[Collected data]
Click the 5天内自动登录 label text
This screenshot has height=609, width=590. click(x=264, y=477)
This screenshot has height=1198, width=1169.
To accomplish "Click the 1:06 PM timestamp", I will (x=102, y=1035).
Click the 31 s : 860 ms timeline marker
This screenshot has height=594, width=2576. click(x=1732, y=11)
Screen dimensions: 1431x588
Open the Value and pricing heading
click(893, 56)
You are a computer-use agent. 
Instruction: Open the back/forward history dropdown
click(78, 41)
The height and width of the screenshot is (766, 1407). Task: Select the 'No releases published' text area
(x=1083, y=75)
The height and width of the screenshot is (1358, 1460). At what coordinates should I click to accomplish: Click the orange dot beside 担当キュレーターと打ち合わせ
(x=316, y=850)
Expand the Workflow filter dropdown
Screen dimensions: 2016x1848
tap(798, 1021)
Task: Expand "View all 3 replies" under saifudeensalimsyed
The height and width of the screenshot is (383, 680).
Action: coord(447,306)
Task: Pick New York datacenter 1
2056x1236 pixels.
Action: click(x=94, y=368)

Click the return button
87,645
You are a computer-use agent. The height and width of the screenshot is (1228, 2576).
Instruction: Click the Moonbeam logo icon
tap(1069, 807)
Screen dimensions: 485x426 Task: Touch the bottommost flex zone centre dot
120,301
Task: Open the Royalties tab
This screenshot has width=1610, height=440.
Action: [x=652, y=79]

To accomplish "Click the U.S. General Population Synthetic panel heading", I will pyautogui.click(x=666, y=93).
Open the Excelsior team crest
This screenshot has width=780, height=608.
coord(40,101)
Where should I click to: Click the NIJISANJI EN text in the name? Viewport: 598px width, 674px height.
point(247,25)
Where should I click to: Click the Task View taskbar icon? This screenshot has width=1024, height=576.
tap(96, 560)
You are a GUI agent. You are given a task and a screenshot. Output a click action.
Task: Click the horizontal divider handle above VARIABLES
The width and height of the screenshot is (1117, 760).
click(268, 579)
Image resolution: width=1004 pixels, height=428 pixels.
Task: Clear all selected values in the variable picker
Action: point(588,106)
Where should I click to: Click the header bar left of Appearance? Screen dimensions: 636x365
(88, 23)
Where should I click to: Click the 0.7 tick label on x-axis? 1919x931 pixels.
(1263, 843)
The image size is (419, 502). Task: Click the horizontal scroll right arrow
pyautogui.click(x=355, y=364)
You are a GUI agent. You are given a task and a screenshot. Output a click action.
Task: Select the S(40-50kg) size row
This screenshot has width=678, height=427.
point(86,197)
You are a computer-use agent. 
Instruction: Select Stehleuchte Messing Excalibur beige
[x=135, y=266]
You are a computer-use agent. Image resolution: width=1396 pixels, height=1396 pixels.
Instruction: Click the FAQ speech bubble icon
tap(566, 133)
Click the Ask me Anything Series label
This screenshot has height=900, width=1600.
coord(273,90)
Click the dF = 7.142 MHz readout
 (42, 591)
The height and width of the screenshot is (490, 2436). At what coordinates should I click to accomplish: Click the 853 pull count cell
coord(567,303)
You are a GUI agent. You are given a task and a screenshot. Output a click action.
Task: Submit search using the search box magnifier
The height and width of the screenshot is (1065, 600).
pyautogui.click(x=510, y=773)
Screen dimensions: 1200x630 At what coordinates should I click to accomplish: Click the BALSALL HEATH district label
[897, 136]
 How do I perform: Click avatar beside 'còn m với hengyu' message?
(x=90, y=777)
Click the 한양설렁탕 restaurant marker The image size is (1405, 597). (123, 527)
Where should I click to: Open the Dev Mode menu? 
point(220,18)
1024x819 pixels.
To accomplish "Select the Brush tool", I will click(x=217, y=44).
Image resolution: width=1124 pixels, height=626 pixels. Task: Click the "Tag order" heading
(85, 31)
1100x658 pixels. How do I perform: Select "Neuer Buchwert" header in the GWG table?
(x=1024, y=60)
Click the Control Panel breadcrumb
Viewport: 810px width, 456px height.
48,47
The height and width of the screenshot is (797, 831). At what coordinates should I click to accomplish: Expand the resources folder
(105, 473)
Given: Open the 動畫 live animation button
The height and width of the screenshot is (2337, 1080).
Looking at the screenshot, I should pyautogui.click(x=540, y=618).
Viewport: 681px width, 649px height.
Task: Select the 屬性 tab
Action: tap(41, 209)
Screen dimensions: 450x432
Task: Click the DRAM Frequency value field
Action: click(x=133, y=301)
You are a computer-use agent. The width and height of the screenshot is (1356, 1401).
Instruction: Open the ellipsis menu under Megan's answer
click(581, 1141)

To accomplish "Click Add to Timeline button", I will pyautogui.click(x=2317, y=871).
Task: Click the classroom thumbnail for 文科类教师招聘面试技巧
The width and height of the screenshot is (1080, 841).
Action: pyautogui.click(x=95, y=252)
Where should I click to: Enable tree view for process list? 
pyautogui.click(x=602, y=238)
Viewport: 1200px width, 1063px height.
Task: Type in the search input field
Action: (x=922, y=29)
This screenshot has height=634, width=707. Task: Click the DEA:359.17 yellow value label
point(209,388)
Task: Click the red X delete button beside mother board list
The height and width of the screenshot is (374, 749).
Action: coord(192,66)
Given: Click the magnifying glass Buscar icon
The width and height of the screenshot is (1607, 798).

YOUR INSTRUCTIONS
Nothing in the records may change; write them out again in full.

TASK SOLUTION
Click the 5天内自动登录 label text
This screenshot has height=609, width=590. click(x=264, y=477)
This screenshot has height=1198, width=1169.
To accomplish "Click the 1:06 PM timestamp", I will (x=102, y=1035).
Click the 31 s : 860 ms timeline marker
This screenshot has height=594, width=2576. click(x=1732, y=11)
Screen dimensions: 1431x588
Open the Value and pricing heading
click(893, 56)
You are a computer-use agent. 
Instruction: Open the back/forward history dropdown
click(78, 41)
The height and width of the screenshot is (766, 1407). Task: Select the 'No releases published' text area
(x=1083, y=75)
The height and width of the screenshot is (1358, 1460). At what coordinates should I click to accomplish: Click the orange dot beside 担当キュレーターと打ち合わせ
(x=316, y=850)
Expand the Workflow filter dropdown
Screen dimensions: 2016x1848
tap(798, 1021)
Task: Expand "View all 3 replies" under saifudeensalimsyed
The height and width of the screenshot is (383, 680).
Action: coord(447,306)
Task: Pick New York datacenter 1
2056x1236 pixels.
Action: click(x=94, y=368)

Click the return button
87,645
You are a computer-use agent. The height and width of the screenshot is (1228, 2576).
Instruction: Click the Moonbeam logo icon
tap(1069, 807)
Screen dimensions: 485x426 Task: Touch the bottommost flex zone centre dot
120,301
Task: Open the Royalties tab
This screenshot has width=1610, height=440.
Action: [x=652, y=79]

To accomplish "Click the U.S. General Population Synthetic panel heading", I will pyautogui.click(x=666, y=93).
Open the Excelsior team crest
This screenshot has width=780, height=608.
coord(40,101)
Where should I click to: Click the NIJISANJI EN text in the name? Viewport: 598px width, 674px height.
point(247,25)
Where should I click to: Click the Task View taskbar icon? This screenshot has width=1024, height=576.
tap(96, 560)
You are a GUI agent. You are given a task and a screenshot. Output a click action.
Task: Click the horizontal divider handle above VARIABLES
The width and height of the screenshot is (1117, 760).
click(268, 579)
Image resolution: width=1004 pixels, height=428 pixels.
Task: Clear all selected values in the variable picker
Action: point(588,106)
Where should I click to: Click the header bar left of Appearance? Screen dimensions: 636x365
(88, 23)
Where should I click to: Click the 0.7 tick label on x-axis? 1919x931 pixels.
(1263, 843)
The image size is (419, 502). Task: Click the horizontal scroll right arrow
pyautogui.click(x=355, y=364)
You are a GUI agent. You are given a task and a screenshot. Output a click action.
Task: Select the S(40-50kg) size row
This screenshot has width=678, height=427.
point(86,197)
You are a computer-use agent. 
Instruction: Select Stehleuchte Messing Excalibur beige
[x=135, y=266]
You are a computer-use agent. Image resolution: width=1396 pixels, height=1396 pixels.
Instruction: Click the FAQ speech bubble icon
tap(566, 133)
Click the Ask me Anything Series label
This screenshot has height=900, width=1600.
coord(273,90)
Click the dF = 7.142 MHz readout
 (42, 591)
The height and width of the screenshot is (490, 2436). At what coordinates should I click to accomplish: Click the 853 pull count cell
coord(567,303)
You are a GUI agent. You are given a task and a screenshot. Output a click action.
Task: Submit search using the search box magnifier
The height and width of the screenshot is (1065, 600).
pyautogui.click(x=510, y=773)
Screen dimensions: 1200x630 At what coordinates should I click to accomplish: Click the BALSALL HEATH district label
[897, 136]
 How do I perform: Click avatar beside 'còn m với hengyu' message?
(x=90, y=777)
Click the 한양설렁탕 restaurant marker The image size is (1405, 597). (123, 527)
Where should I click to: Open the Dev Mode menu? 
point(220,18)
1024x819 pixels.
To accomplish "Select the Brush tool", I will click(x=217, y=44).
Image resolution: width=1124 pixels, height=626 pixels. Task: Click the "Tag order" heading
(85, 31)
1100x658 pixels. How do I perform: Select "Neuer Buchwert" header in the GWG table?
(x=1024, y=60)
Click the Control Panel breadcrumb
Viewport: 810px width, 456px height.
48,47
The height and width of the screenshot is (797, 831). At what coordinates should I click to accomplish: Expand the resources folder
(105, 473)
Given: Open the 動畫 live animation button
The height and width of the screenshot is (2337, 1080).
Looking at the screenshot, I should pyautogui.click(x=540, y=618).
Viewport: 681px width, 649px height.
Task: Select the 屬性 tab
Action: tap(41, 209)
Screen dimensions: 450x432
Task: Click the DRAM Frequency value field
Action: click(x=133, y=301)
You are a computer-use agent. The width and height of the screenshot is (1356, 1401).
Instruction: Open the ellipsis menu under Megan's answer
click(581, 1141)

To accomplish "Click Add to Timeline button", I will pyautogui.click(x=2317, y=871).
Task: Click the classroom thumbnail for 文科类教师招聘面试技巧
The width and height of the screenshot is (1080, 841).
Action: pyautogui.click(x=95, y=252)
Where should I click to: Enable tree view for process list? 
pyautogui.click(x=602, y=238)
Viewport: 1200px width, 1063px height.
Task: Type in the search input field
Action: (x=922, y=29)
This screenshot has height=634, width=707. Task: Click the DEA:359.17 yellow value label
point(209,388)
Task: Click the red X delete button beside mother board list
The height and width of the screenshot is (374, 749).
Action: coord(192,66)
Given: Click the magnifying glass Buscar icon
The width and height of the screenshot is (1607, 798).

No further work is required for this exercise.